▶ EXERCISE REQUIREMENTS
Reproduce the data below, substituting "Physics" for every occurrence of "Chemistry" and keeping everything else the same.

▶ PROVIDED RECORDS
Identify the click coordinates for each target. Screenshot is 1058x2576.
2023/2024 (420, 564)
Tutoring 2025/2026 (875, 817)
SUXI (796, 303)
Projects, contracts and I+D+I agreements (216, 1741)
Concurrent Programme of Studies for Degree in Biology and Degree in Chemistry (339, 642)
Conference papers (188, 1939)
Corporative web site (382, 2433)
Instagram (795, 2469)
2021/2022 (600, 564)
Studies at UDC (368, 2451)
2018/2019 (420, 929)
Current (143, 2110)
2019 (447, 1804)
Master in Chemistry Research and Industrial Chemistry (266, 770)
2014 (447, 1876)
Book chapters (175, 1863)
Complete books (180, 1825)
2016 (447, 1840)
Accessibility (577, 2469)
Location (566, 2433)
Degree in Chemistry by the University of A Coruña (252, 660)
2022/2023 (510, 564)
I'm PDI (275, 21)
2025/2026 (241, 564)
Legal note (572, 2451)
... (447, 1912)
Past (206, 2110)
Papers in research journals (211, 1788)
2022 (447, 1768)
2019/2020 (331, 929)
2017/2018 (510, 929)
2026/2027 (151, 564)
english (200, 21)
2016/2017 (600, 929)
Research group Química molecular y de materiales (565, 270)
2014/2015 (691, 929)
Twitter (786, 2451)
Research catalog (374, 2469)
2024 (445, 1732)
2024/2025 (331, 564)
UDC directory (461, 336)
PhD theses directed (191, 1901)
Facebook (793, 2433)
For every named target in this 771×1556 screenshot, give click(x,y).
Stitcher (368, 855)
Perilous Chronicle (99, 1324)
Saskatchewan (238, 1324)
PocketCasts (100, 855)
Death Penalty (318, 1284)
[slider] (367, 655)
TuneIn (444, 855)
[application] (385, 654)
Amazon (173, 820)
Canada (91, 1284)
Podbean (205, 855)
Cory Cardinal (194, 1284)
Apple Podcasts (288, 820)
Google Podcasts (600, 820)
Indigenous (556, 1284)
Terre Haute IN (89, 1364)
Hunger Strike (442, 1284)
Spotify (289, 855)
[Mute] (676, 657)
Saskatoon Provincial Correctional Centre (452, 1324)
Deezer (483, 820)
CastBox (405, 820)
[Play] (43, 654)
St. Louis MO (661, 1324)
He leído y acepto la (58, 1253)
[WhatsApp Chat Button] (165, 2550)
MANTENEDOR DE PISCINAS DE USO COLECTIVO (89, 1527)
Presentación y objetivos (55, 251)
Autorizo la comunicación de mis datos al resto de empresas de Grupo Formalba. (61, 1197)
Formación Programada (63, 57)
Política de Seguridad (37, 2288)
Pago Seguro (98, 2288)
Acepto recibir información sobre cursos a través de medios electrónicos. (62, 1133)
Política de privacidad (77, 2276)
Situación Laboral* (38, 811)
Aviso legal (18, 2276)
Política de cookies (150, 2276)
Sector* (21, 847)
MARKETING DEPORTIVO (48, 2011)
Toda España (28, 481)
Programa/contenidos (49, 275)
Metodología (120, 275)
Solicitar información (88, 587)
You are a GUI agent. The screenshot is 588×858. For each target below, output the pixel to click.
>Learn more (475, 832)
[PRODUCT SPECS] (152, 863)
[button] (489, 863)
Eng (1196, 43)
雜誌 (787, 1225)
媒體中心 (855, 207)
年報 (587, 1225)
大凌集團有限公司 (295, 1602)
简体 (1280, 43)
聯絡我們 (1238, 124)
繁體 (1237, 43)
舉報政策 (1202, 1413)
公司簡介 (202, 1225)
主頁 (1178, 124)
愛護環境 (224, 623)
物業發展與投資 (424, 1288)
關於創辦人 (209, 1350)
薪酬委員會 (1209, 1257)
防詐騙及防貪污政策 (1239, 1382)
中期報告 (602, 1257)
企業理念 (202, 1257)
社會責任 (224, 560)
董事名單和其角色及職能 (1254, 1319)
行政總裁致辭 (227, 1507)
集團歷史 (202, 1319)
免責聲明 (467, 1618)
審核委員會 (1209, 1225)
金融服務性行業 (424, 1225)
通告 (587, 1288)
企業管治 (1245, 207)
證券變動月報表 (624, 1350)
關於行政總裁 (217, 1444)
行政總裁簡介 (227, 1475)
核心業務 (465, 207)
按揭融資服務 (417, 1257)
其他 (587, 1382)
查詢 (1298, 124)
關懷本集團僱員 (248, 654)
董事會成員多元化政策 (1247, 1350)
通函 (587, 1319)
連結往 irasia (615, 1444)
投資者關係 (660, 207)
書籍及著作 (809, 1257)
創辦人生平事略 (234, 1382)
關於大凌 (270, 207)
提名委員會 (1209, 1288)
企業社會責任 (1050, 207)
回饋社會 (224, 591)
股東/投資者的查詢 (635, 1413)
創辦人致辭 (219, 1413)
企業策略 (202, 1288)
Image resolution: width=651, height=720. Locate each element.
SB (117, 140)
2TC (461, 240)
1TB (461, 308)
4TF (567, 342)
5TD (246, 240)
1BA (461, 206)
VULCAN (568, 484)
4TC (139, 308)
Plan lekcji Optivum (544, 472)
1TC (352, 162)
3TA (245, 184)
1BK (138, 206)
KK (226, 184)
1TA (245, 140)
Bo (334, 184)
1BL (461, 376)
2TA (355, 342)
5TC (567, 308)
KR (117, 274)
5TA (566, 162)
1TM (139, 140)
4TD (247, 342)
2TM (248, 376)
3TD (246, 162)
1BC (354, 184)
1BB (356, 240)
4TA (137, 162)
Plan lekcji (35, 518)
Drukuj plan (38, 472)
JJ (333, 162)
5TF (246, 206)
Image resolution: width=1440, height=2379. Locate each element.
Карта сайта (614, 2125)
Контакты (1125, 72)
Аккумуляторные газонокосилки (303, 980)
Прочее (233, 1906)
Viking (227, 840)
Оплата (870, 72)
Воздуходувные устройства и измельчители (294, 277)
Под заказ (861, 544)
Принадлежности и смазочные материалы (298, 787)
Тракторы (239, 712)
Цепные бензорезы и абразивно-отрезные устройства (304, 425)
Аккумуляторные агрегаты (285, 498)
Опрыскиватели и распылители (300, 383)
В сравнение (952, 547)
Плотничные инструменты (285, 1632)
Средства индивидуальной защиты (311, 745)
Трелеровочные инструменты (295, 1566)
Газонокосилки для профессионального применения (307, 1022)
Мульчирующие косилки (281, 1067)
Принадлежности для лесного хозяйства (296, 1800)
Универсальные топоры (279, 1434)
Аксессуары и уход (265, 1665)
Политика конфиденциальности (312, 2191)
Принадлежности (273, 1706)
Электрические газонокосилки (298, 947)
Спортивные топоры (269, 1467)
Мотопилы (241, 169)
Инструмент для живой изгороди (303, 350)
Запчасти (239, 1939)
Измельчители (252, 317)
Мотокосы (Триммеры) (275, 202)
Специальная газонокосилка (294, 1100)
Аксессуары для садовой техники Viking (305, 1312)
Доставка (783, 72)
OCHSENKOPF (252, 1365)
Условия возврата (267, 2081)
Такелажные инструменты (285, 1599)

▶ EXERCISE RESPONSE
Identify the click coordinates for each target. Screenshot is 1058x2576.
2023/2024 (420, 564)
Tutoring 2025/2026 (875, 817)
SUXI (796, 303)
Projects, contracts and I+D+I agreements (216, 1741)
Concurrent Programme of Studies for Degree in Biology and Degree in Physics (339, 642)
Conference papers (188, 1939)
Corporative web site (382, 2433)
Instagram (795, 2469)
2021/2022 (600, 564)
Studies at UDC (368, 2451)
2018/2019 (420, 929)
Current (143, 2110)
2019 (447, 1804)
Master in Physics Research and Industrial Physics (266, 770)
2014 (447, 1876)
Book chapters (175, 1863)
Complete books (180, 1825)
2016 (447, 1840)
Accessibility (577, 2469)
Location (566, 2433)
Degree in Physics by the University of A Coruña (252, 660)
2022/2023 (510, 564)
I'm PDI (275, 21)
2025/2026 (241, 564)
Legal note (572, 2451)
... (447, 1912)
Past (206, 2110)
Papers in research journals (211, 1788)
2022 (447, 1768)
2019/2020 (331, 929)
2017/2018 (510, 929)
2026/2027 (151, 564)
english (200, 21)
2016/2017 (600, 929)
Research group Química molecular y de materiales (565, 270)
2014/2015 (691, 929)
Twitter (786, 2451)
Research catalog (374, 2469)
2024 (445, 1732)
2024/2025 (331, 564)
UDC directory (461, 336)
PhD theses directed (191, 1901)
Facebook (793, 2433)
For every named target in this 771×1556 screenshot, give click(x,y).
Stitcher (368, 855)
Perilous Chronicle (99, 1324)
Saskatchewan (238, 1324)
PocketCasts (100, 855)
Death Penalty (318, 1284)
[slider] (367, 655)
TuneIn (444, 855)
[application] (385, 654)
Amazon (173, 820)
Canada (91, 1284)
Podbean (205, 855)
Cory Cardinal (194, 1284)
Apple Podcasts (288, 820)
Google Podcasts (600, 820)
Indigenous (556, 1284)
Terre Haute IN (89, 1364)
Hunger Strike (442, 1284)
Spotify (289, 855)
[Mute] (676, 657)
Saskatoon Provincial Correctional Centre (452, 1324)
Deezer (483, 820)
CastBox (405, 820)
[Play] (43, 654)
St. Louis MO (661, 1324)
He leído y acepto la (58, 1253)
[WhatsApp Chat Button] (165, 2550)
MANTENEDOR DE PISCINAS DE USO COLECTIVO (89, 1527)
Presentación y objetivos (55, 251)
Autorizo la comunicación de mis datos al resto de empresas de Grupo Formalba. (61, 1197)
Formación Programada (63, 57)
Política de Seguridad (37, 2288)
Pago Seguro (98, 2288)
Acepto recibir información sobre cursos a través de medios electrónicos. (62, 1133)
Política de privacidad (77, 2276)
Situación Laboral* (38, 811)
Aviso legal (18, 2276)
Política de cookies (150, 2276)
Sector* (21, 847)
MARKETING DEPORTIVO (48, 2011)
Toda España (28, 481)
Programa/contenidos (49, 275)
Metodología (120, 275)
Solicitar información (88, 587)
You are a GUI agent. The screenshot is 588×858. For each target below, output the pixel to click.
>Learn more (475, 832)
[PRODUCT SPECS] (152, 863)
[button] (489, 863)
Eng (1196, 43)
雜誌 (787, 1225)
媒體中心 (855, 207)
年報 (587, 1225)
大凌集團有限公司 (295, 1602)
简体 (1280, 43)
聯絡我們 (1238, 124)
繁體 (1237, 43)
舉報政策 (1202, 1413)
公司簡介 (202, 1225)
主頁 (1178, 124)
愛護環境 (224, 623)
物業發展與投資 (424, 1288)
關於創辦人 (209, 1350)
薪酬委員會 (1209, 1257)
防詐騙及防貪污政策 (1239, 1382)
中期報告 (602, 1257)
企業理念 (202, 1257)
社會責任 (224, 560)
董事名單和其角色及職能 (1254, 1319)
行政總裁致辭 (227, 1507)
集團歷史 (202, 1319)
免責聲明 (467, 1618)
審核委員會 (1209, 1225)
金融服務性行業 (424, 1225)
通告 (587, 1288)
企業管治 (1245, 207)
證券變動月報表 (624, 1350)
關於行政總裁 (217, 1444)
行政總裁簡介 (227, 1475)
核心業務 (465, 207)
按揭融資服務 (417, 1257)
其他 (587, 1382)
查詢 (1298, 124)
關懷本集團僱員 (248, 654)
董事會成員多元化政策 (1247, 1350)
通函 (587, 1319)
連結往 irasia (615, 1444)
投資者關係 (660, 207)
書籍及著作 (809, 1257)
創辦人生平事略 (234, 1382)
關於大凌 (270, 207)
提名委員會 (1209, 1288)
企業社會責任 (1050, 207)
回饋社會 (224, 591)
股東/投資者的查詢 (635, 1413)
創辦人致辭 (219, 1413)
企業策略 (202, 1288)
Image resolution: width=651, height=720. Locate each element.
SB (117, 140)
2TC (461, 240)
1TB (461, 308)
4TF (567, 342)
5TD (246, 240)
1BA (461, 206)
VULCAN (568, 484)
4TC (139, 308)
Plan lekcji Optivum (544, 472)
1TC (352, 162)
3TA (245, 184)
1BK (138, 206)
KK (226, 184)
1TA (245, 140)
Bo (334, 184)
1BL (461, 376)
2TA (355, 342)
5TC (567, 308)
KR (117, 274)
5TA (566, 162)
1TM (139, 140)
4TD (247, 342)
2TM (248, 376)
3TD (246, 162)
1BC (354, 184)
1BB (356, 240)
4TA (137, 162)
Plan lekcji (35, 518)
Drukuj plan (38, 472)
JJ (333, 162)
5TF (246, 206)
Image resolution: width=1440, height=2379. Locate each element.
Карта сайта (614, 2125)
Контакты (1125, 72)
Аккумуляторные газонокосилки (303, 980)
Прочее (233, 1906)
Viking (227, 840)
Оплата (870, 72)
Воздуходувные устройства и измельчители (294, 277)
Под заказ (861, 544)
Принадлежности и смазочные материалы (298, 787)
Тракторы (239, 712)
Цепные бензорезы и абразивно-отрезные устройства (304, 425)
Аккумуляторные агрегаты (285, 498)
Опрыскиватели и распылители (300, 383)
В сравнение (952, 547)
Плотничные инструменты (285, 1632)
Средства индивидуальной защиты (311, 745)
Трелеровочные инструменты (295, 1566)
Газонокосилки для профессионального применения (307, 1022)
Мульчирующие косилки (281, 1067)
Принадлежности для лесного хозяйства (296, 1800)
Универсальные топоры (279, 1434)
Аксессуары и уход (265, 1665)
Политика конфиденциальности (312, 2191)
Принадлежности (273, 1706)
Электрические газонокосилки (298, 947)
Спортивные топоры (269, 1467)
Мотопилы (241, 169)
Инструмент для живой изгороди (303, 350)
Запчасти (239, 1939)
Измельчители (252, 317)
Мотокосы (Триммеры) (275, 202)
Специальная газонокосилка (294, 1100)
Аксессуары для садовой техники Viking (305, 1312)
Доставка (783, 72)
OCHSENKOPF (252, 1365)
Условия возврата (267, 2081)
Такелажные инструменты (285, 1599)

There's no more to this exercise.